• _Page excerpt_
Tuesday, February 22, 2005

Math and all that jazz*

My daughter, Mabel, is a math education major. She is like me in almost every way, looks, personality, wit, humor. But she obviously inherited one tiny portion from her father - the ability to deal with numbers. I do not have that ability, never did. And I can regale you with stories of not being able to wear mascara to my geometry class in 10th grade because I cried so much that it ran (pre Tammy Fae). Eventually, I found waterproof mascara and stopped looking like Queen Elizabeth I. (redhead, strawberry blonde eyelashes... are you getting the picture?)

• _What is required_
In the post above, what subject is Mabel majoring in?

• _Data provided_
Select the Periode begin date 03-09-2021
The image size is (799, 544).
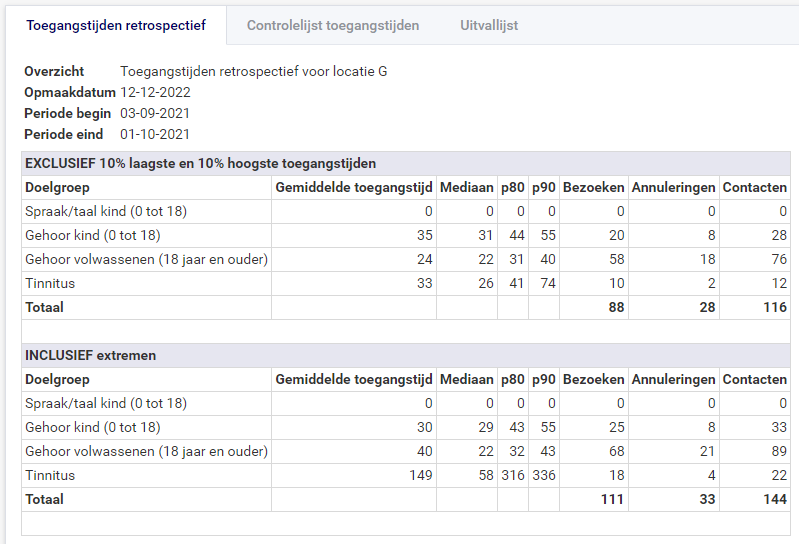pyautogui.click(x=155, y=113)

• _Correct output_
Math education.